MATERIAL FOR THE TASK:
= Beginning of Section =
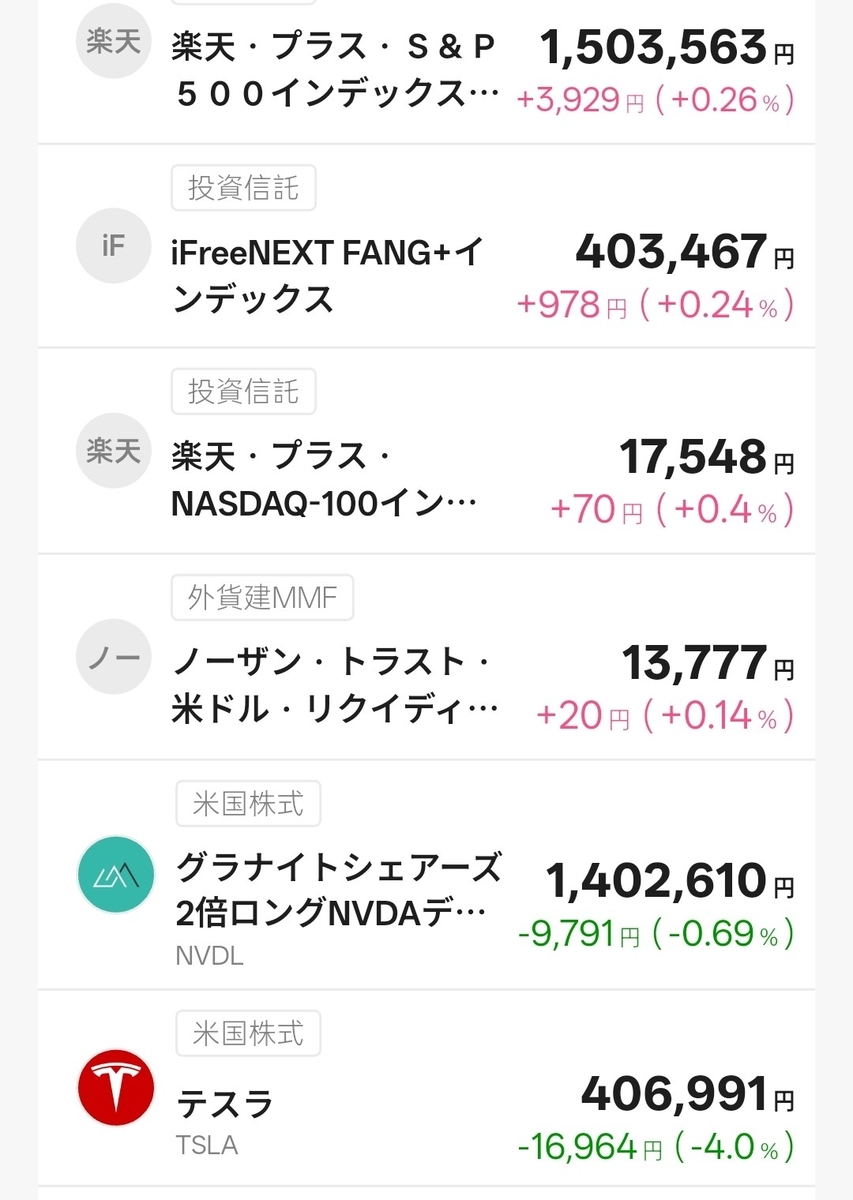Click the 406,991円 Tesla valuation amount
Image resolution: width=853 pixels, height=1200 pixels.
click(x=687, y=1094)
= End of Section =
= Beginning of Section =
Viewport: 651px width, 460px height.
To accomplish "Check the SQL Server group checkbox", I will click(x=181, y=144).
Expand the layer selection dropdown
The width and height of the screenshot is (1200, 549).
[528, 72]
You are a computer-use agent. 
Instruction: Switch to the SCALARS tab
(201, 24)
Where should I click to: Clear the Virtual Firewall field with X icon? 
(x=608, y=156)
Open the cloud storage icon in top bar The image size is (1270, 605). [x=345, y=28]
= End of Section =
The listing above holds a line with "Expand the layer selection dropdown" and a line with "Open the cloud". Print the stretch from the first through the second, exactly and alone.

OUTPUT FOR THIS TASK:
Expand the layer selection dropdown
The width and height of the screenshot is (1200, 549).
[528, 72]
You are a computer-use agent. 
Instruction: Switch to the SCALARS tab
(201, 24)
Where should I click to: Clear the Virtual Firewall field with X icon? 
(x=608, y=156)
Open the cloud storage icon in top bar The image size is (1270, 605). [x=345, y=28]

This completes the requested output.